• [The task] What is needed is a word-for-word copy of all the entries, minus the pictures.

• [Data for review]
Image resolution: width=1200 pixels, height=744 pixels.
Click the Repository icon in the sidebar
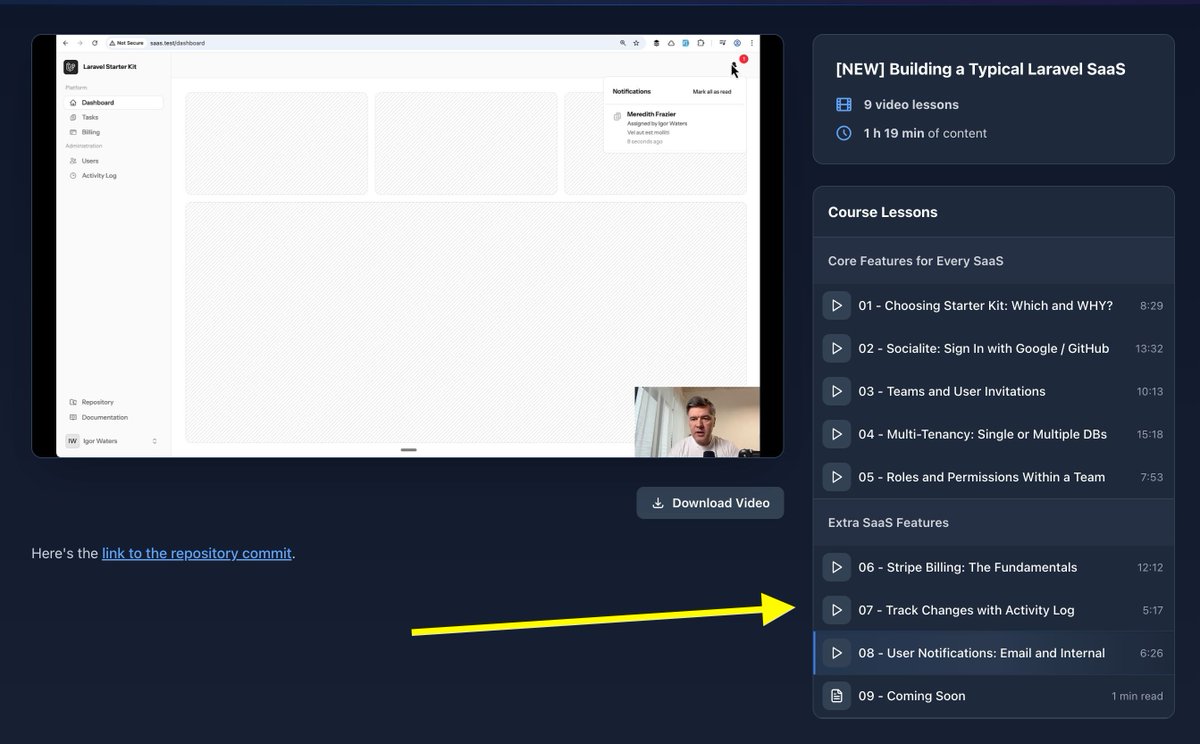pyautogui.click(x=73, y=402)
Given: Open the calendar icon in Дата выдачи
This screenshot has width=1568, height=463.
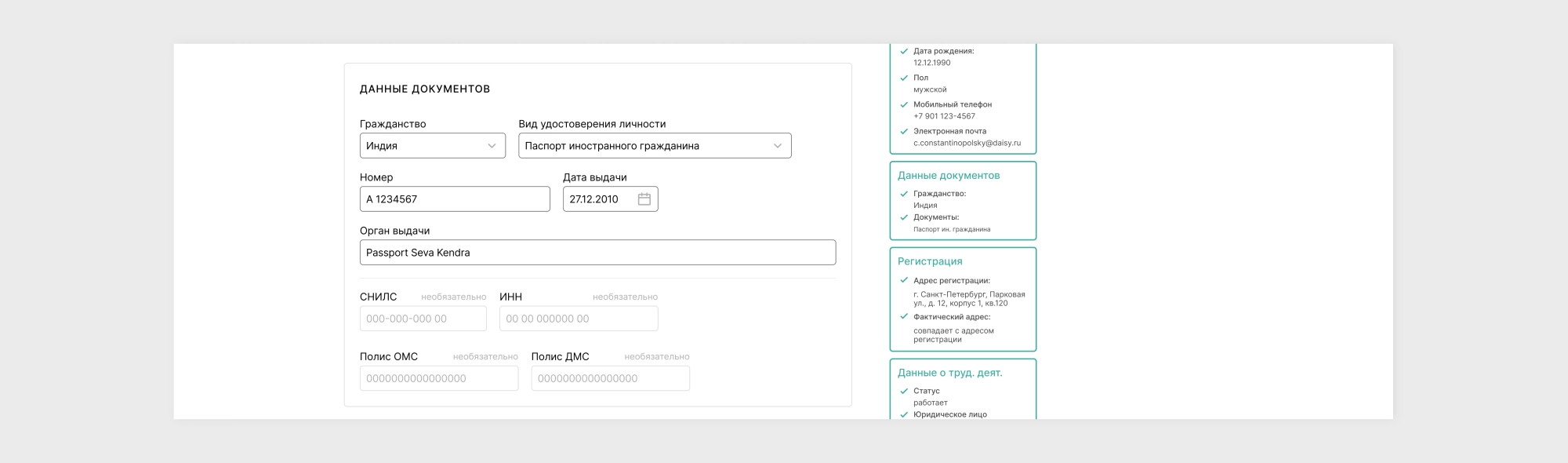Looking at the screenshot, I should (x=644, y=199).
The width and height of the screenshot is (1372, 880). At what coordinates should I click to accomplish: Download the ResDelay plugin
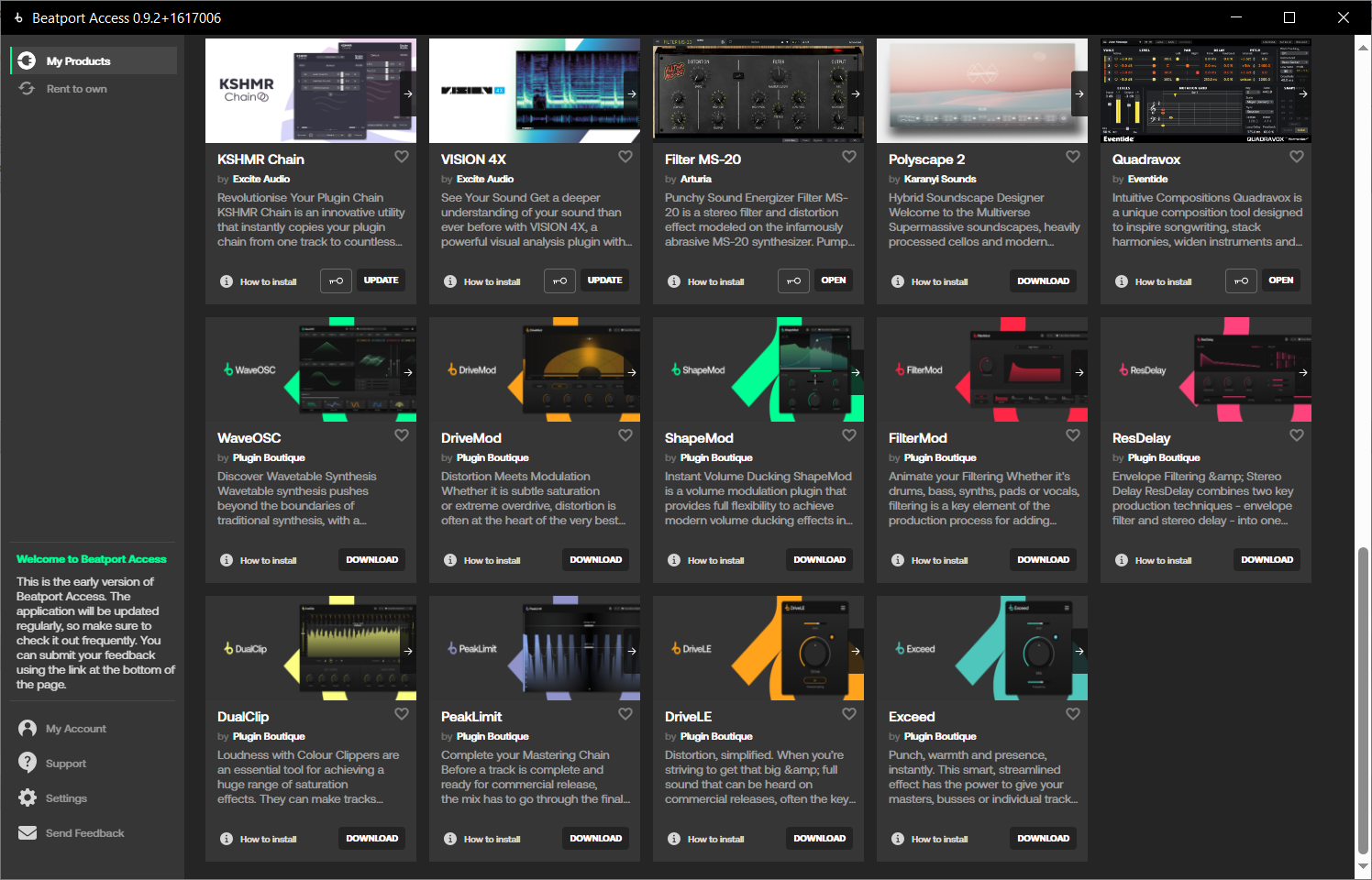[1267, 560]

• [Written answer]
Image resolution: width=1200 pixels, height=744 pixels.
Click the Repository icon in the sidebar
pyautogui.click(x=73, y=402)
Given: Open the calendar icon in Дата выдачи
This screenshot has width=1568, height=463.
Looking at the screenshot, I should (x=644, y=199).
The width and height of the screenshot is (1372, 880). At what coordinates should I click to accomplish: Download the ResDelay plugin
[1267, 560]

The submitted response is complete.